- Exercise description
Rewrite only the records from the line with "Open the Literal" to the line with "Action: (96, 217)", changing "hamburger menu" to "main menu" and keeping everything else the same.
----
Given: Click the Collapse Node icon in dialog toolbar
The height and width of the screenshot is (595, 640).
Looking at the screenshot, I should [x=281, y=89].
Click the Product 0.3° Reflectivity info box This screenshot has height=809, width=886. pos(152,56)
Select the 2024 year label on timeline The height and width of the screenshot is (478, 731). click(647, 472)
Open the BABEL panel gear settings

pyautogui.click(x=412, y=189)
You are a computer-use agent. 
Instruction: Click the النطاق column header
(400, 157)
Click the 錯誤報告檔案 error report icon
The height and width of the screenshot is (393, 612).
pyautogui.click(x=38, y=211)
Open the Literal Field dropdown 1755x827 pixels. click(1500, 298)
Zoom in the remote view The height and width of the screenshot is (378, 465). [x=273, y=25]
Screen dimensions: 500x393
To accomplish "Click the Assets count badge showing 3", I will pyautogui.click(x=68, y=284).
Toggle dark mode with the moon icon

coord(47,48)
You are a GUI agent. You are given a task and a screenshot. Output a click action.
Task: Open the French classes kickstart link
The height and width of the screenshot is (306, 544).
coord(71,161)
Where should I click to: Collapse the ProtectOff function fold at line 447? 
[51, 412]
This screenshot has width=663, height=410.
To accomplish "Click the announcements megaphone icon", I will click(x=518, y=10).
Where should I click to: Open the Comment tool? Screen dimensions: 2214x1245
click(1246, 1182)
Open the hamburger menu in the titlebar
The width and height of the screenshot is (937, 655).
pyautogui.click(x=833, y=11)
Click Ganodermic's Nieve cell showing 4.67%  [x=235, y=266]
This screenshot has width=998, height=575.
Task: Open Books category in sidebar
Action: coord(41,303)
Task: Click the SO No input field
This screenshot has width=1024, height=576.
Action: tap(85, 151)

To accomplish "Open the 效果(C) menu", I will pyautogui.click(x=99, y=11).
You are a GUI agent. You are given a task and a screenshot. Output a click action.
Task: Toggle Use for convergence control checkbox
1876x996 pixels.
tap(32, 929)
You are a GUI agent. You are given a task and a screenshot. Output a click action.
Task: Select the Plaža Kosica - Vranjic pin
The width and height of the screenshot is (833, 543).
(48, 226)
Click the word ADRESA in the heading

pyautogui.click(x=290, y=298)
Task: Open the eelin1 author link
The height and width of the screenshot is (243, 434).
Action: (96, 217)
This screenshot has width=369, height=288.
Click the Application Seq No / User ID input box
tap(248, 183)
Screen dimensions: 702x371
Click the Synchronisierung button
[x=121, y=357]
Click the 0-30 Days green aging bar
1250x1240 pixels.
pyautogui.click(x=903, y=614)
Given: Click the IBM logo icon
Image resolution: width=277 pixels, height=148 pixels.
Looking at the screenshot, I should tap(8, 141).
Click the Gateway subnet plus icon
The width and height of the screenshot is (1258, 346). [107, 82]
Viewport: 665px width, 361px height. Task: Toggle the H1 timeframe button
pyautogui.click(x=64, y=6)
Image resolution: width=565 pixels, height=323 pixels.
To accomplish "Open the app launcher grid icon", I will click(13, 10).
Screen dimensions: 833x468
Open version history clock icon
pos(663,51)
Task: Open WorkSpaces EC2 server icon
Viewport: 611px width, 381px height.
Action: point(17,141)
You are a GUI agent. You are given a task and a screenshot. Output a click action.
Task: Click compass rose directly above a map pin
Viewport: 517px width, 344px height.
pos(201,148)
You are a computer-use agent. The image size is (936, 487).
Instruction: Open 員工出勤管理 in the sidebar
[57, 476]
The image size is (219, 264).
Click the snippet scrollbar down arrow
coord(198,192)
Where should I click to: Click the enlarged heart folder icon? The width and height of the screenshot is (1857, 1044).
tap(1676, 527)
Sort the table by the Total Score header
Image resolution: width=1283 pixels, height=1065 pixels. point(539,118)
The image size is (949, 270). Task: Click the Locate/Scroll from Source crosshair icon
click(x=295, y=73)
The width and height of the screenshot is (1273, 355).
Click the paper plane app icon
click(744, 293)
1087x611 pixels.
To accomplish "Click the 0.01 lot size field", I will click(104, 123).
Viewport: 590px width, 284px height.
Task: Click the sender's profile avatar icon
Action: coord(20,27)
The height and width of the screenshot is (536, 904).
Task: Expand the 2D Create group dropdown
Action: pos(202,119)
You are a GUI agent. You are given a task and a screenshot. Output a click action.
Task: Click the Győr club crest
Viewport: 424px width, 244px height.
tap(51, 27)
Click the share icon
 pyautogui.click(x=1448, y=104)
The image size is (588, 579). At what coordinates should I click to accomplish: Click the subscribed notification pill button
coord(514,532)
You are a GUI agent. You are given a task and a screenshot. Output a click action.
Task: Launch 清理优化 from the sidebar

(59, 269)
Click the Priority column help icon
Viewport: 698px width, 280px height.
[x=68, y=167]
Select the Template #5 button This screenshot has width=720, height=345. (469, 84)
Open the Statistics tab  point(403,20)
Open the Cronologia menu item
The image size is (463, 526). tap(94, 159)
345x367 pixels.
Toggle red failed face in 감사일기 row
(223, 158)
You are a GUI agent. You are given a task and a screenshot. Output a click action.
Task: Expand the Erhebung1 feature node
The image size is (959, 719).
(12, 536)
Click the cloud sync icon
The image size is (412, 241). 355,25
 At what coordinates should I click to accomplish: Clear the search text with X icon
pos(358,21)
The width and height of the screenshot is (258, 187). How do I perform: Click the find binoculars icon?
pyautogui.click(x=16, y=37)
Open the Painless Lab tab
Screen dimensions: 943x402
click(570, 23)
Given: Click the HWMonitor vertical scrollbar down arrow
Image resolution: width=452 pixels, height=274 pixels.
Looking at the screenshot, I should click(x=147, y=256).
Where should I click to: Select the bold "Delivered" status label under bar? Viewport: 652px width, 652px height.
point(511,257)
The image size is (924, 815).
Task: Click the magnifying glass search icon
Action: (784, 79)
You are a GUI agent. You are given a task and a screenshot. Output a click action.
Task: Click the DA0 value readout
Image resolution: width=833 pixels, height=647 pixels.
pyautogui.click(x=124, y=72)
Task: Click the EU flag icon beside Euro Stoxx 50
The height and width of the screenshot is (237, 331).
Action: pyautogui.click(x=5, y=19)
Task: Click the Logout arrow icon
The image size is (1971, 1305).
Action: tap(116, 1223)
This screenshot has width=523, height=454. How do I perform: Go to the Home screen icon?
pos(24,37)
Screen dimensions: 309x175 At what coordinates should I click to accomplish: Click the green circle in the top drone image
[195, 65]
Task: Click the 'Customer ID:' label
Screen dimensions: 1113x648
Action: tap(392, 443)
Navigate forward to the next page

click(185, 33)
----
- Finished exercise
Open the Literal Field dropdown 1755x827 pixels. click(1500, 298)
Zoom in the remote view The height and width of the screenshot is (378, 465). [x=273, y=25]
Screen dimensions: 500x393
To accomplish "Click the Assets count badge showing 3", I will pyautogui.click(x=68, y=284).
Toggle dark mode with the moon icon

coord(47,48)
You are a GUI agent. You are given a task and a screenshot. Output a click action.
Task: Open the French classes kickstart link
The height and width of the screenshot is (306, 544).
coord(71,161)
Where should I click to: Collapse the ProtectOff function fold at line 447? 
[51, 412]
This screenshot has width=663, height=410.
To accomplish "Click the announcements megaphone icon", I will click(x=518, y=10).
Where should I click to: Open the Comment tool? Screen dimensions: 2214x1245
click(1246, 1182)
Open the main menu in the titlebar
The width and height of the screenshot is (937, 655).
pyautogui.click(x=833, y=11)
Click Ganodermic's Nieve cell showing 4.67%  [x=235, y=266]
This screenshot has width=998, height=575.
Task: Open Books category in sidebar
Action: coord(41,303)
Task: Click the SO No input field
This screenshot has width=1024, height=576.
Action: tap(85, 151)

To accomplish "Open the 效果(C) menu", I will pyautogui.click(x=99, y=11).
You are a GUI agent. You are given a task and a screenshot. Output a click action.
Task: Toggle Use for convergence control checkbox
1876x996 pixels.
tap(32, 929)
You are a GUI agent. You are given a task and a screenshot. Output a click action.
Task: Select the Plaža Kosica - Vranjic pin
The width and height of the screenshot is (833, 543).
(48, 226)
Click the word ADRESA in the heading

pyautogui.click(x=290, y=298)
Task: Open the eelin1 author link
The height and width of the screenshot is (243, 434).
Action: (96, 217)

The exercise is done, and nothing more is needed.